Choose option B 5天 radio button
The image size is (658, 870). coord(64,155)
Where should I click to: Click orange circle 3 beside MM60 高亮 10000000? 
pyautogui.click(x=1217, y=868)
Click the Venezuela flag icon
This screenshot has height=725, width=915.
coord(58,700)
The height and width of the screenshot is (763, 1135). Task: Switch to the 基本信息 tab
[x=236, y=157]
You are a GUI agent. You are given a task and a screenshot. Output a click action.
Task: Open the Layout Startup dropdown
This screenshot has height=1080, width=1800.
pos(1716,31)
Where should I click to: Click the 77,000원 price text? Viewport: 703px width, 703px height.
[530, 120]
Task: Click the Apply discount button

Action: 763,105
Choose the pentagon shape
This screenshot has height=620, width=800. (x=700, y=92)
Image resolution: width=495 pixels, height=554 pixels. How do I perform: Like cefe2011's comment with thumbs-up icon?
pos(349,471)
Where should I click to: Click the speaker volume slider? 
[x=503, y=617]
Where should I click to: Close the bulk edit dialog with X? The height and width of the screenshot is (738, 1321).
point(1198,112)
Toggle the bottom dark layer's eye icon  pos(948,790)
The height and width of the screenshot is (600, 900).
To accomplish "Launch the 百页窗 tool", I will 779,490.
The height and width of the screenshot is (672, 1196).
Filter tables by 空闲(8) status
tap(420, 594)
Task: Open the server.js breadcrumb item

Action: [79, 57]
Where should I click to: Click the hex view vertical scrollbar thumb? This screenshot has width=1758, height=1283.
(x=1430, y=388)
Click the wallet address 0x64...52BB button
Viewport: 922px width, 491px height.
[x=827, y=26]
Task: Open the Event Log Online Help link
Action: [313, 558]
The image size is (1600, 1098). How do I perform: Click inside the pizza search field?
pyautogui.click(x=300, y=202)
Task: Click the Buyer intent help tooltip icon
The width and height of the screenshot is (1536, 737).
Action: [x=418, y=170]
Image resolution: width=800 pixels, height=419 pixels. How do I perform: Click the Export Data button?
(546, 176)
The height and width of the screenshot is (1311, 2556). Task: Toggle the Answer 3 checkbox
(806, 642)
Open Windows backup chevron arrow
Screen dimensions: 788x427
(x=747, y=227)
★ ★ ★ ★ ★
**Exercise:**
All the records above need to be set down again exactly as they were given.

**Task solution:**
Choose option B 5天 radio button
The image size is (658, 870). coord(64,155)
Where should I click to: Click orange circle 3 beside MM60 高亮 10000000? 
pyautogui.click(x=1217, y=868)
Click the Venezuela flag icon
This screenshot has height=725, width=915.
coord(58,700)
The height and width of the screenshot is (763, 1135). Task: Switch to the 基本信息 tab
[x=236, y=157]
You are a GUI agent. You are given a task and a screenshot. Output a click action.
Task: Open the Layout Startup dropdown
This screenshot has height=1080, width=1800.
pos(1716,31)
Where should I click to: Click the 77,000원 price text? Viewport: 703px width, 703px height.
[530, 120]
Task: Click the Apply discount button

Action: 763,105
Choose the pentagon shape
This screenshot has height=620, width=800. (x=700, y=92)
Image resolution: width=495 pixels, height=554 pixels. How do I perform: Like cefe2011's comment with thumbs-up icon?
pos(349,471)
Where should I click to: Click the speaker volume slider? 
[x=503, y=617]
Where should I click to: Close the bulk edit dialog with X? The height and width of the screenshot is (738, 1321).
point(1198,112)
Toggle the bottom dark layer's eye icon  pos(948,790)
The height and width of the screenshot is (600, 900).
To accomplish "Launch the 百页窗 tool", I will 779,490.
The height and width of the screenshot is (672, 1196).
Filter tables by 空闲(8) status
tap(420, 594)
Task: Open the server.js breadcrumb item

Action: [79, 57]
Where should I click to: Click the hex view vertical scrollbar thumb? This screenshot has width=1758, height=1283.
(x=1430, y=388)
Click the wallet address 0x64...52BB button
Viewport: 922px width, 491px height.
[x=827, y=26]
Task: Open the Event Log Online Help link
Action: [313, 558]
The image size is (1600, 1098). How do I perform: Click inside the pizza search field?
pyautogui.click(x=300, y=202)
Task: Click the Buyer intent help tooltip icon
The width and height of the screenshot is (1536, 737).
Action: [x=418, y=170]
Image resolution: width=800 pixels, height=419 pixels. How do I perform: Click the Export Data button?
(546, 176)
The height and width of the screenshot is (1311, 2556). Task: Toggle the Answer 3 checkbox
(806, 642)
Open Windows backup chevron arrow
Screen dimensions: 788x427
(x=747, y=227)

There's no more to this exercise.